Now I don’t know about anyone else, but that seems like an excessive form of punishment to apply to a modestly ambitious entertainment. And besides, unlike Lontano da Qui it had rather good rhythm and the characters were dancing to it.
Lots of broad laughs. Even a couple of costume changes for Madame Sofia while she was onstage. Not something you get to see very often, and you wouldn’t believe how sexy she looked dressed up like a man in those white leather boots.
Was I supposed to say that? Non c’è problema. I just won’t tell Rebecca there’s a post today. I mean, “You think it’s as easy to crank out these things as it is to rhyme words in Italian? Or to earn a major role on the Neapolitan opera scene?”
That way, while remaining unknown and in character, the “stupid and pompous” composer will at least avoid being executed by the “clever, smart, cunning, etc” heroine, who once again had her hair in curls and her fine evening clothes on.

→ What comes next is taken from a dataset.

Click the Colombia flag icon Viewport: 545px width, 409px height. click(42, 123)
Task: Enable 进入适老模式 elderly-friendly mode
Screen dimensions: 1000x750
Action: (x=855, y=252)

If only I had had my camera! But with the weather app calling for two days of rain, I took on responsibility for the two umbrellas. (And Rebecca isn’t given to taking selfies. So the best I could do was get her to photograph the curtain set.)
John P said:
Sounds to me like the costume changes alone would be worth the price of admission. Now what I want to know is when we get A day at the Races?
jturner@mi-connection.com said:
So far, I’ve spent a morning at the keyboard, read-jumping from site to site, making up for a woefully misspent education in the days of my youth. Rich used to watch all the old movies, and I would reluctantly sit through these classics when I had nothing else to do. So I know I’ve seen A Day at the Races: the wiki-synopsis rings a bell. Yet I cannot recall it in detail. Some Netflix homework for this culturally challenged one when I get home. (A curious side bar: the advent of comedy into the Brothers’ career apparently began in Nacogdoches, an East Texas town, home to a niece’s alma mater and not all that far from where my sister used to live.)
John P said:
That is, as the kids say, “way cool.”
jturner@mi-connection.com said:
One more odd bit of trivia: (just as Spoleto has its own sister city in Charleston) Nacogdoches, TX has an identical twin sister not all that far away in Louisiana. The odd part about it, though, is that the same name is pronounced differently (NAK-ə-DOH-chis, which Groucho rhymed with “roaches,” in Texas; NAK-ə-təsh, which I believe might be rhymed with “dish,” in Louisiana). Yes, yes. When it comes to these trivial pursuits, as my wife will testify, never let it be said I’m not full of it.